6‐Mercaptopurine‐Induced Fluorescence Quenching of Monolayer MoS2 Nanodots: Applications to Glutathione Sensing, Cellular Imaging, and Glutathione‐Stimulated Drug Delivery

Abstract Molybdenum disulfide (MoS 2 ) nanodots (NDs) with sulfur vacancies have been demonstrated to be suitable to conjugate thiolated molecules. However, thiol‐induced fluorescence quenching of MoS 2 NDs has been rarely explored. In this study, 6‐mercaptopurine (6‐MP) serves as an efficient quencher for the fluorescence of monolayer MoS 2 (M‐MoS 2 ) NDs. 6‐MP molecules are chemically adsorbed at the sulfur vacancy sites of the M‐MoS 2 NDs.

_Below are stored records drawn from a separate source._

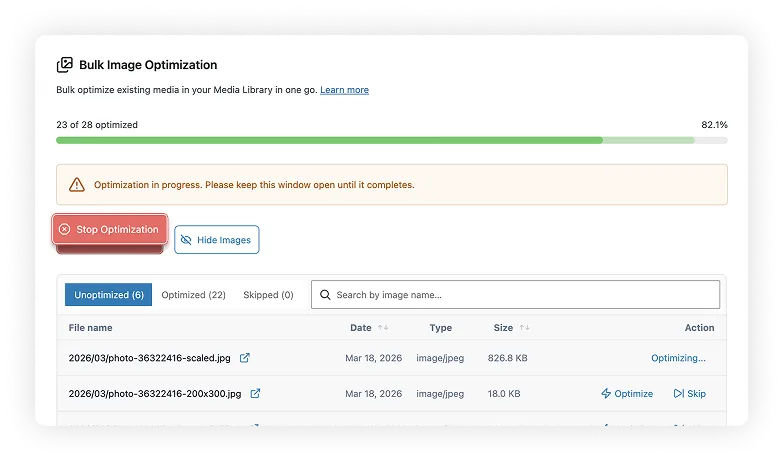The image size is (784, 461).
Task: Click the circled X icon on Stop Optimization
Action: point(65,229)
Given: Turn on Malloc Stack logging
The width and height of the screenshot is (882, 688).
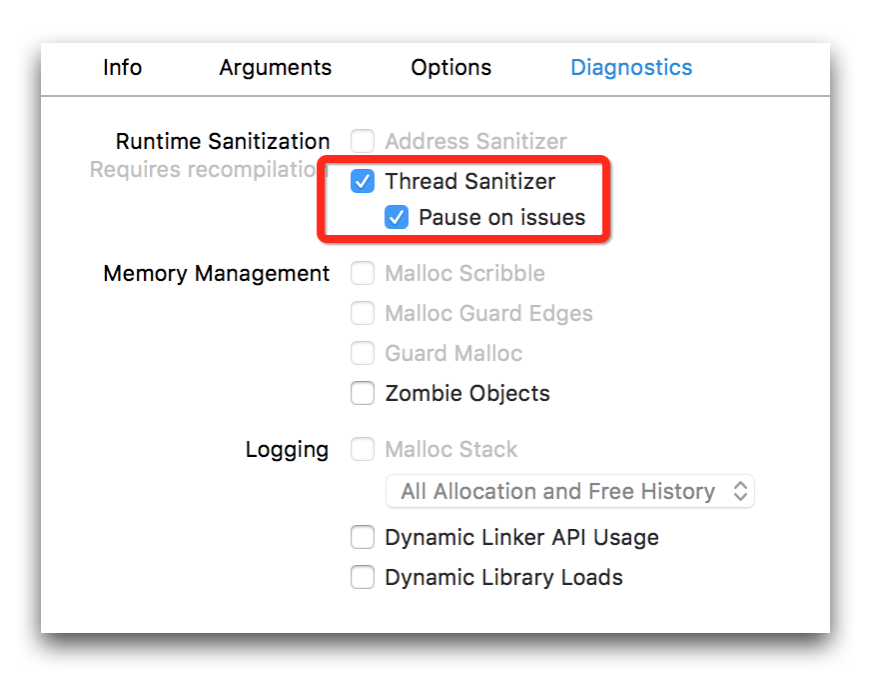Looking at the screenshot, I should coord(362,450).
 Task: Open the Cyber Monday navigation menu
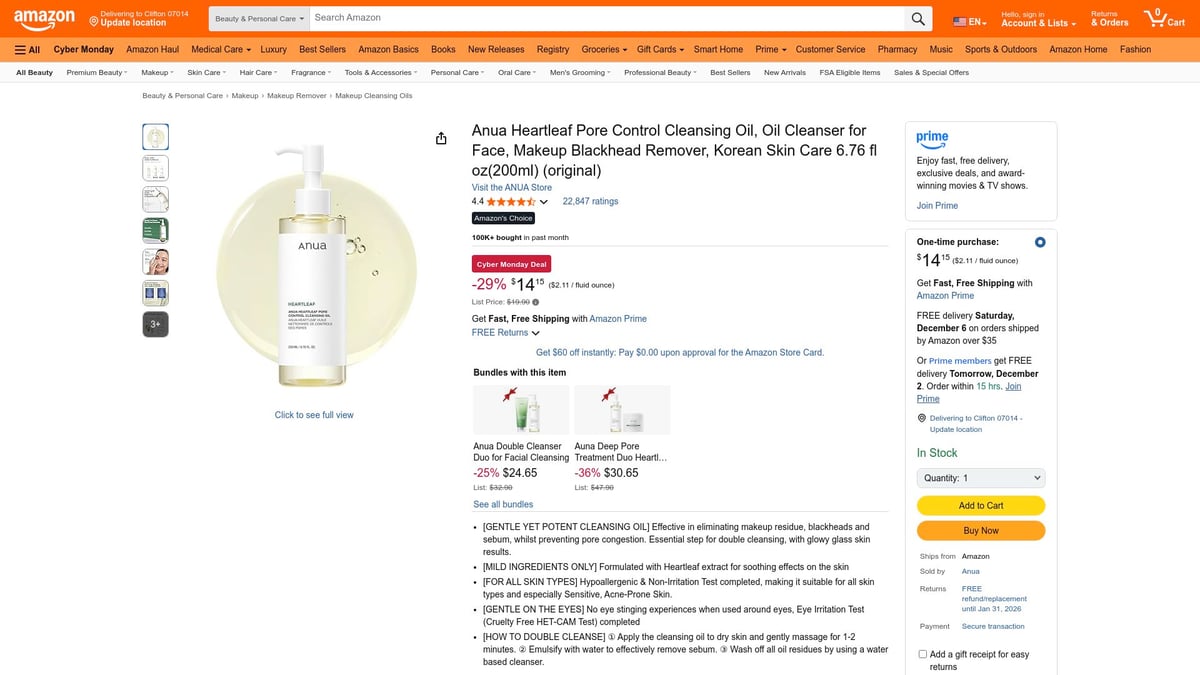pos(83,49)
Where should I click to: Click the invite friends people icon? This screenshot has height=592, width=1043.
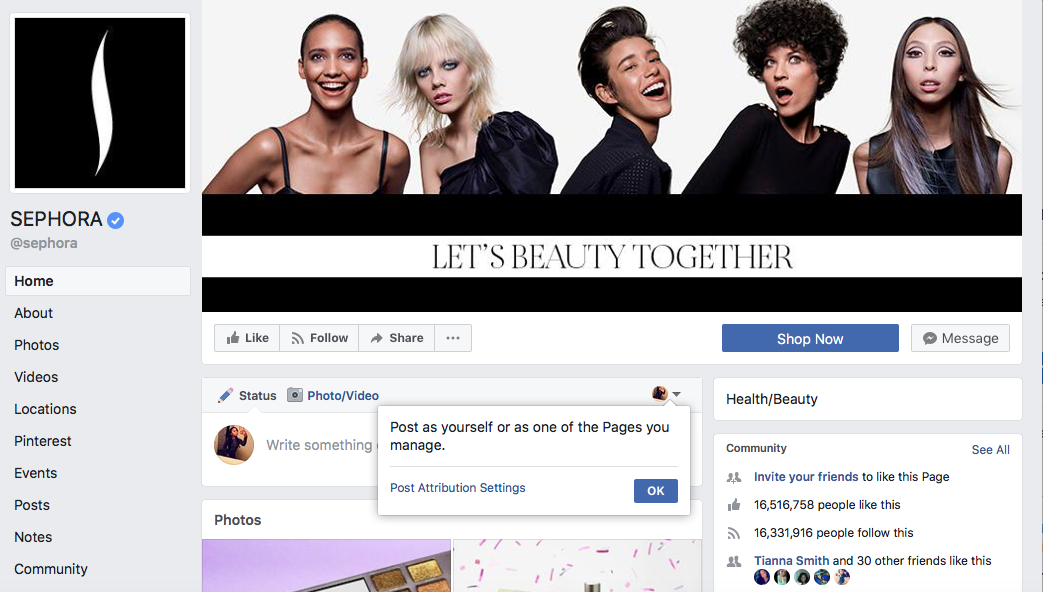733,476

The formed complexes trigger the efficient fluorescence quenching of the M‐MoS 2 NDs due to acceptor‐excited photoinduced electron transfer. The presence of glutathione (GSH) efficiently triggers the release of 6‐MP from the M‐MoS 2 NDs, thereby switching on the fluorescence of the M‐MoS 2 NDs. Thus, the 6‐MP‐M‐MoS 2 NDs are implemented as a platform for the sensitive and selective detection of GSH in erythrocytes and live cells. Additionally, thiolated doxorubicin (DOX‐SH)‐loaded M‐MoS 2 NDs (DOX‐SH/M‐MoS 2 NDs) serve as GSH‐responsive nanocarriers for DOX‐SH delivery. In vitro studies reveal that the DOX‐SH/M‐MoS 2 NDs exhibit efficient uptake by HeLa cells and greater cytotoxicity than free DOX‐SH and DOX. In vivo study shows that GSH is capable of triggering the release of DOX‐SH from M‐MoS 2 ND‐based nanomaterials in mice. It is revealed that the DOX‐SH/M‐MoS 2 NDs can be implemented for simultaneous drug delivery and fluorescence imaging.